Serum testosterone concentrations were measured in duplicate using an enzyme-linked immunosorbent assay kit (Testosterone Parameter Assay Kit, R&D systems, Minneapolis, MN) according to the manufacturer’s instructions.
Experiment 1: effects of TP on the circadian rhythms of wheel-running activity in old mice
Male C57BL6/J mice, 18 to 22 months old, were used as “old” mice in this experiment . We divided intact old male mice into TP (n = 7) and vehicle (n = 9) groups. Animals in both groups were subcutaneously implanted with silicone tubes filled with TP or vehicle, respectively. After 2 weeks of recovery, wheel-running activity was recorded in the DD condition for 15 days following 7 days of an LD cycle. Animals had their LD cycles re-entrained for at least 2 weeks following wheel-running recordings in the DD condition. They were killed 2–4 h before lights off under isoflurane anesthesia. Seminal vesicles, testes, and blood were collected.
Experiment 2: effects of TP on the circadian rhythms of wheel-running activity in young mice
Male C57BL6/J mice, 3 to 5 months old, were used as “young” mice in this experiment . Young mice underwent GDX and were subcutaneously implanted with silicone tubes filled with TP (GDX + TP group, n = 6) or vehicle (GDX + vehicle group, n = 9), respectively. After 2 weeks of recovery, wheel-running activity was recorded in the DD condition for 15 days following 7 days of an LD cycle. Animals had their LD cycles re-entrained for at least 2 weeks following wheel-running recordings in the DD condition. They were killed 2–4 h before lights off under isoflurane anesthesia. Seminal vesicles, prostates, and blood were collected.
Experiment 3: effects of TP on the circadian rhythms of PER2::LUC mice in SCN explants
We recorded bioluminescence rhythms in SCN explants from intact young (3- to 5-month-old) male PER2::LUC mice. We administered 10 μM TP diluted with dimethyl sulfoxide (DMSO) (TP group, n = 7) or vehicle (vehicle group, n = 7). Culture procedures were performed as described previously . Briefly, 1–2 h before lights off, mice were euthanized by isoflurane anesthesia and rapidly decapitated.
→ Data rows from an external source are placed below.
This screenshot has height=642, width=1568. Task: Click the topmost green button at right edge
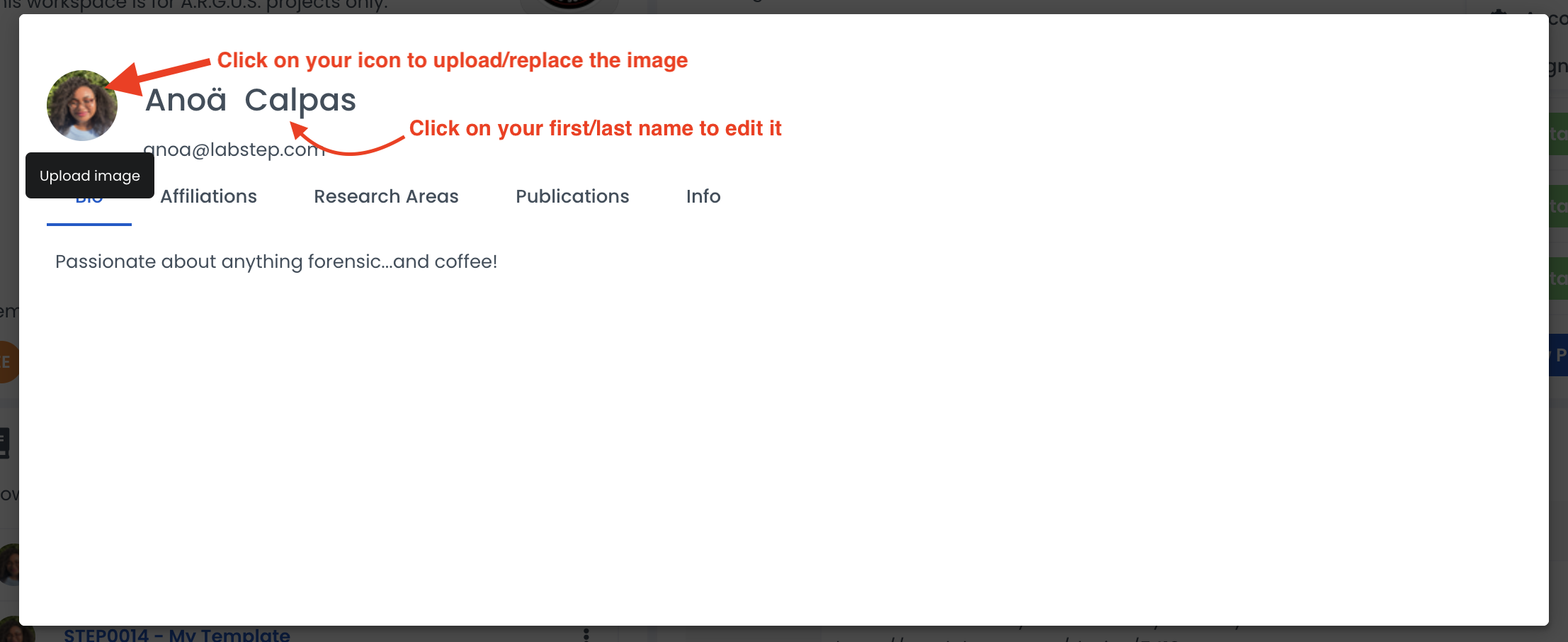[x=1558, y=134]
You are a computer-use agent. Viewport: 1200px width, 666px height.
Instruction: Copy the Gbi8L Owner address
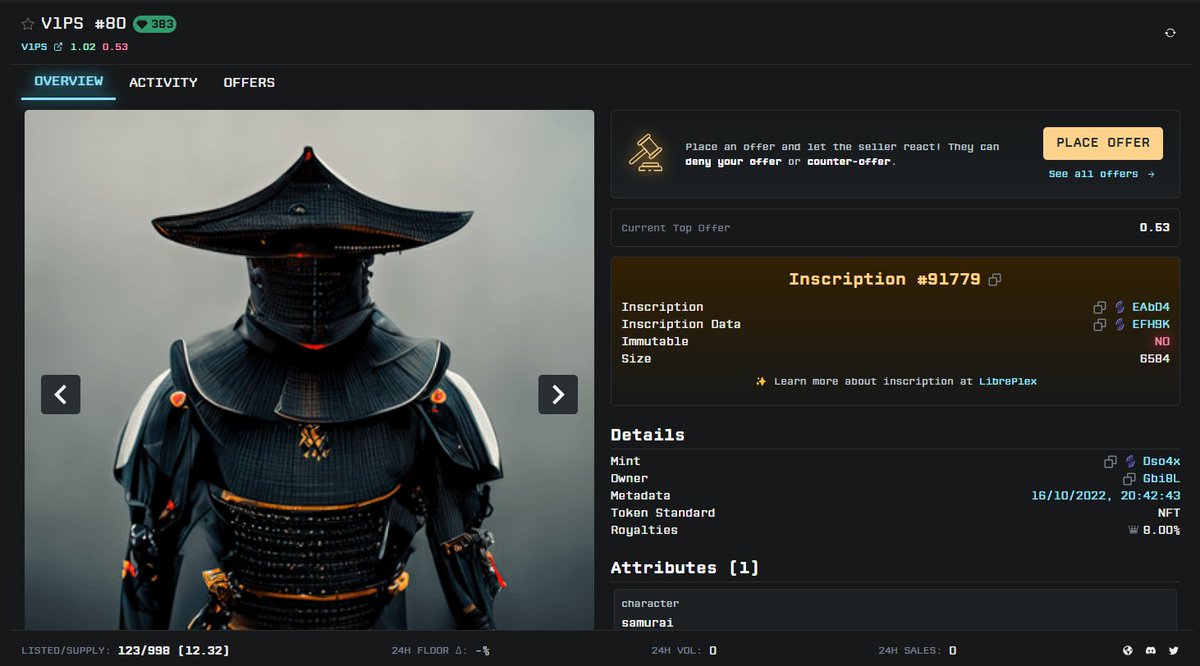[1130, 478]
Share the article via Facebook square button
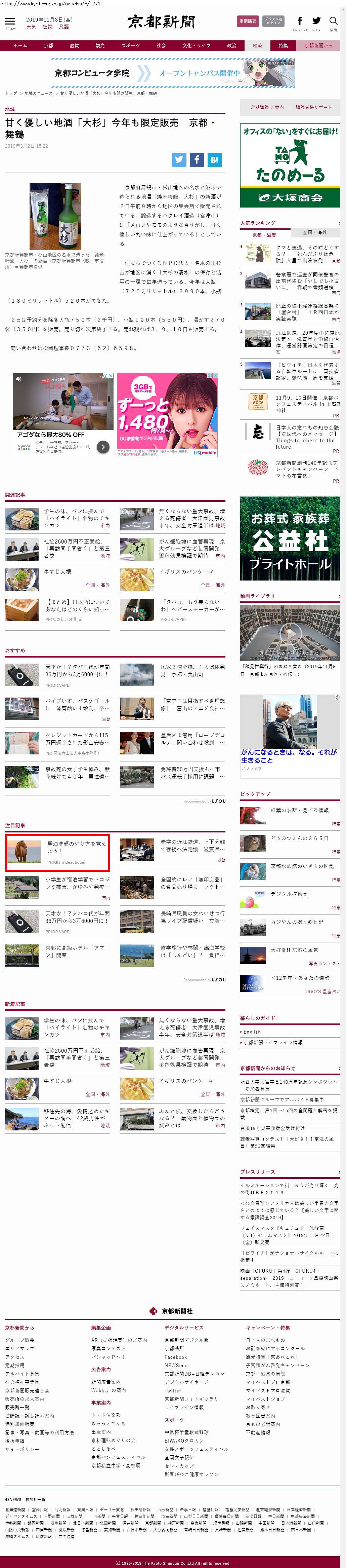The width and height of the screenshot is (346, 1568). pos(197,160)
To prepare SCN cultures, brain tissue was removed and placed in chilled Hanks’ buffered salt solution. The brain was sliced in the coronal plane on a microslicer (Dosaka EM, Kyoto, Japan) at a thickness of 300 μm. The bilateral SCN and minimal surrounding tissue were isolated from the slice using scalpels. SCN sections were placed at the liquid interface on membranes (Millicell-CM, PICM030-50; Merck Millipore, Burlington, MA, USA) in 35-mm dishes (Thermo Fisher Scientific, Waltham, MA, USA) containing 1.0 ml of recording medium [serum-free, no sodium bicarbonate, no phenol red, Dulbecco’s modified Eagle’s medium (D-2902; Sigma-Aldrich) supplemented with 0.35 g/l sodium bicarbonate, 10 mM HEPES (pH 7.2), B27 (2%, 17504-010; Thermo Fisher Scientific)], 0.1 mM luciferin (beetle luciferin, potassium salt; Wako Chemicals, Tokyo, Japan), and antibiotics (25 U/ml penicillin, 25 mg/ml streptomycin; Thermo Fisher Scientific).
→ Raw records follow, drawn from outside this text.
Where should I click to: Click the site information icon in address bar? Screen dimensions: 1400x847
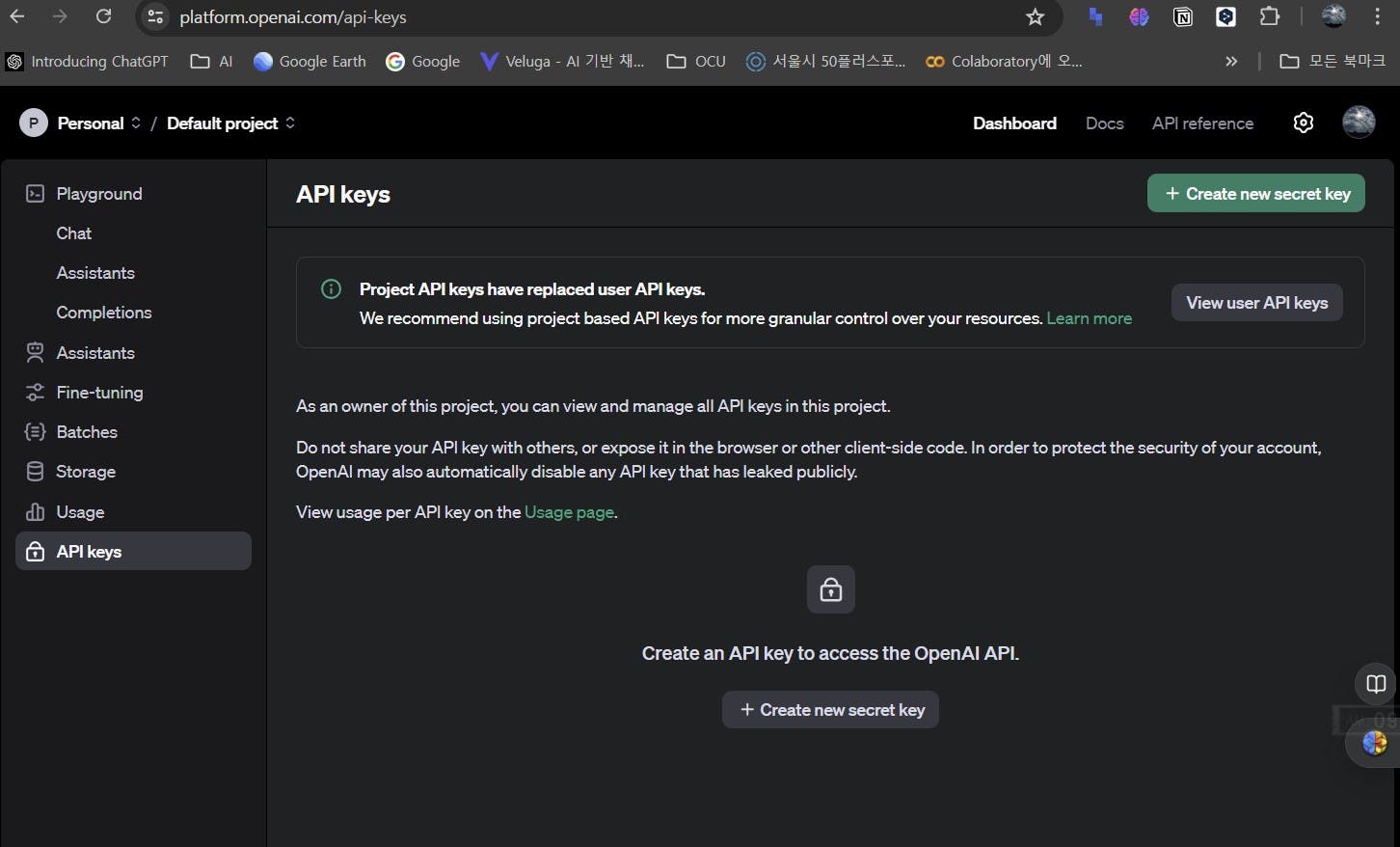click(x=155, y=17)
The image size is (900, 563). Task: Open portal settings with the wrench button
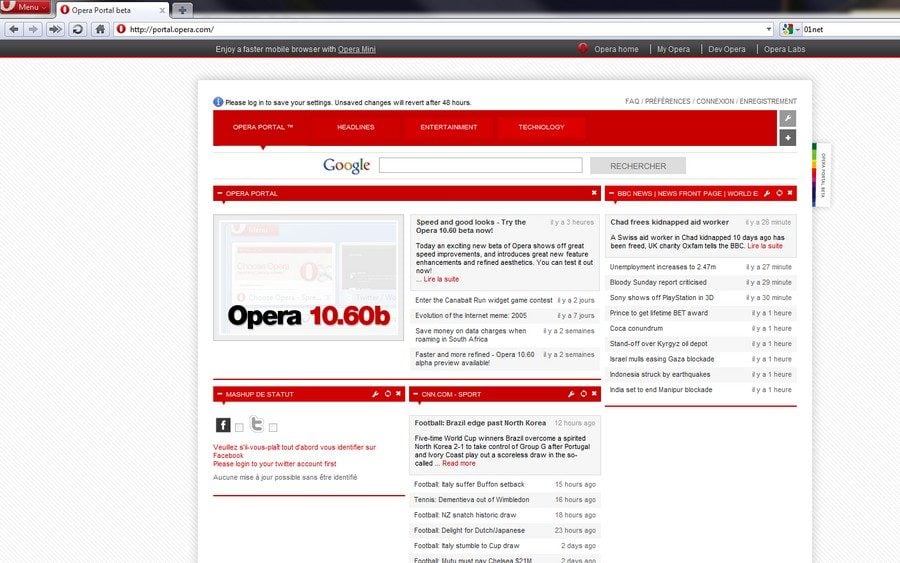click(x=787, y=119)
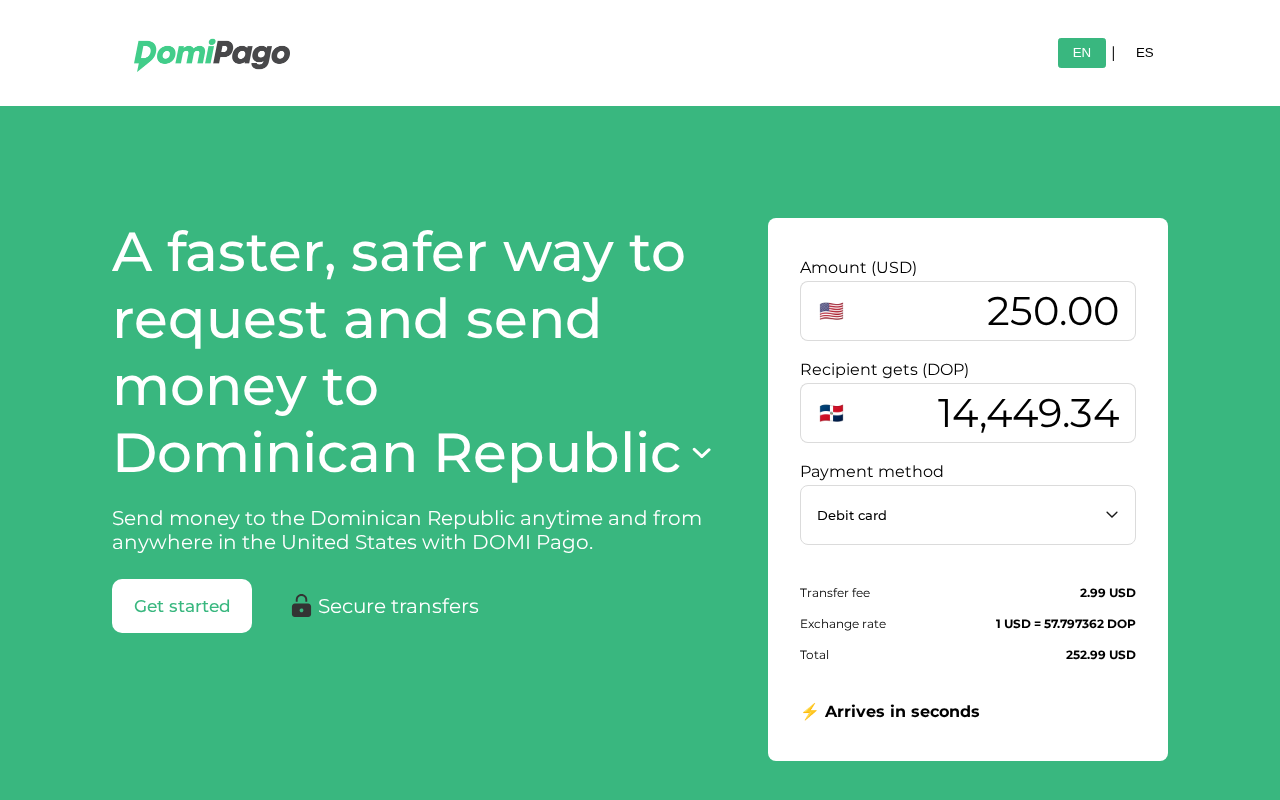Click the Payment method label

871,472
TP was dissolved in DMSO (Sigma-Aldrich) and added directly to the recording medium. For controls, cultures were treated with DMSO vehicle. The concentration of DMSO did not exceed 1.0 μl/ml in the media. Following the addition of steroid or vehicle, the dishes were sealed with a cover using vacuum grease and placed under photomultiplier tubes (H6240; Hamamatsu, Hamamatsu, Japan) inside light-tight 35.0 °C environmental chambers. Bioluminescence was counted every minute from every dish for 6 days.
The data were detrended by subtraction of the 24-h running average from the raw data and then smoothed with a 2-h running average. The first 12 h of recording were not used in the analyses. The peak phase was set at the highest point of the smoothed data in each cycle. The period was calculated by measuring the mean interval of the peaks for four cycles. The amplitude was determined using the highest and lowest points in the second cycle.
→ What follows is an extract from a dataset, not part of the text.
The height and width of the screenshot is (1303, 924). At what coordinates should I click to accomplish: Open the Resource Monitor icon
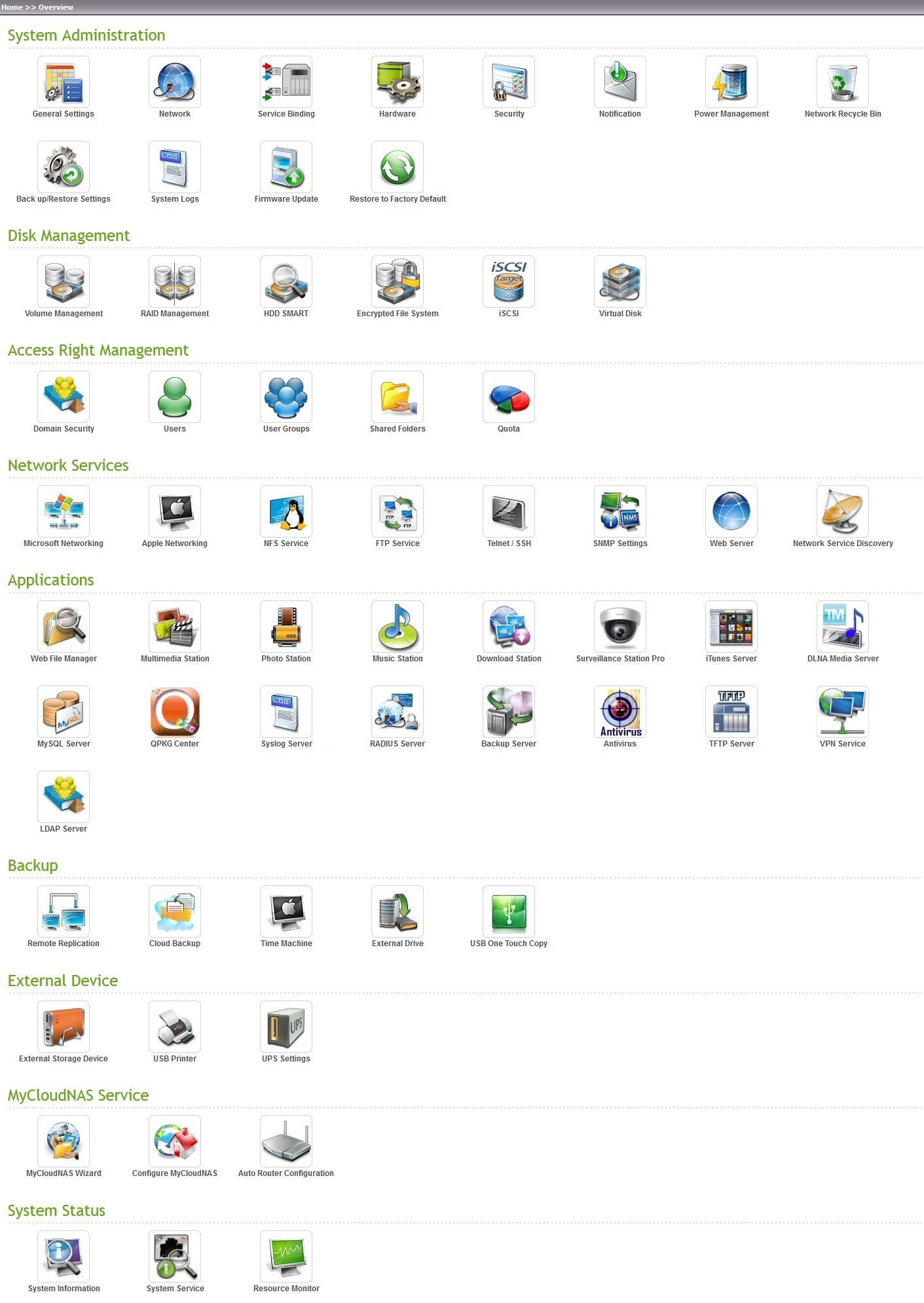[x=286, y=1257]
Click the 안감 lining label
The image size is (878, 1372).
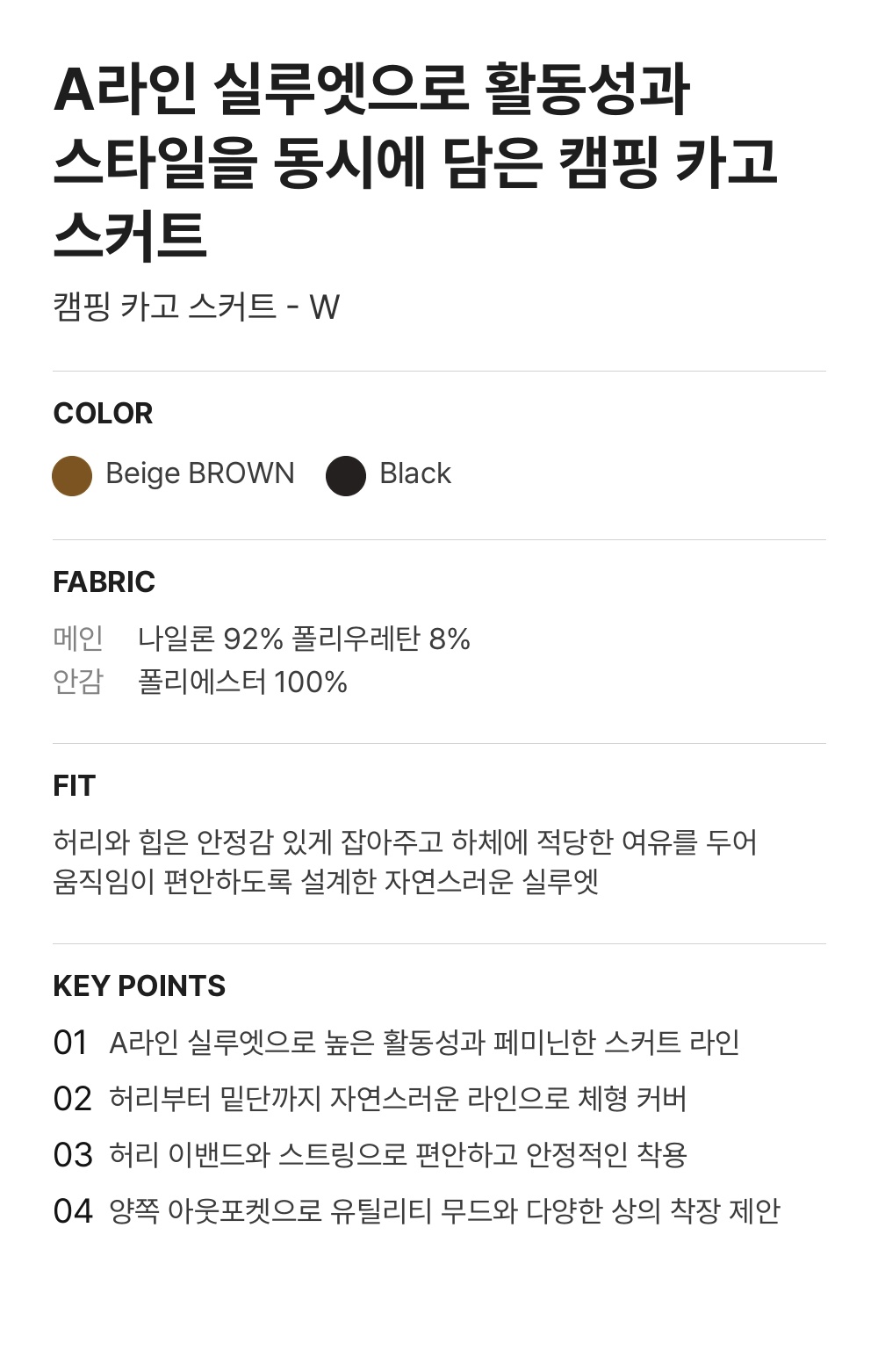point(78,682)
All results are presented as mean ± standard error of the mean and were considered significant at p < 0.05. Student’s t-tests were used to examine differences between two groups.
Experiment 1: effects of TP on the circadian rhythms of wheel-running activity in old mice
Both the TP and vehicle groups showed diurnal and circadian wheel-running rhythms in both the LD and DD conditions (Fig. 1a). We calculated the free-running period and daily wheel-running revolutions. No significant differences in the free-running period were observed between the TP and vehicle groups in the DD condition (Fig. 1b, TP: 23.85 ± 0.04 h; vehicle: 23.71 ± 0.08 h). Conversely, TP treatment significantly decreased daily wheel-running revolutions in both the LD (Fig. 1c, TP: 10,238 ± 2031 revolutions/day; vehicle: 25,010 ± 2713 revolutions/day; p < 0.001, Student’s t-test) and DD (Fig. 1d, TP: 10,873 ± 2084 revolutions/cycle; vehicle: 22,698 ± 3219 revolutions/cycle; p < 0.05, Student’s t-test) conditions.
To assess whether TP treatment affected other physiological parameters, we measured serum testosterone and the weights of the seminal vesicles and testis after behavioral recordings. The effects we observed agreed with the known effects of TP treatment, as we observed significant increases in the weight of seminal vesicles (Fig. 1e, TP: 63.89 ± 7.38 mg/g body weight; vehicle: 41.78 ± 5.33 mg/g body weight; p < 0.05, Student’s t-test) and serum concentration of testosterone (Fig. 1g, TP: 11.21 ± 1.15 ng/ml; vehicle: 3.15 ± 1.25 ng/ml; p < 0.01, Student’s t-test), and decreases in the weights of the testis (Fig. 1f, TP: 5.09 ± 0.25 mg/g body weight; vehicle: 5.90 ± 0.14 mg/g body weight; p < 0.01, Student’s t-test).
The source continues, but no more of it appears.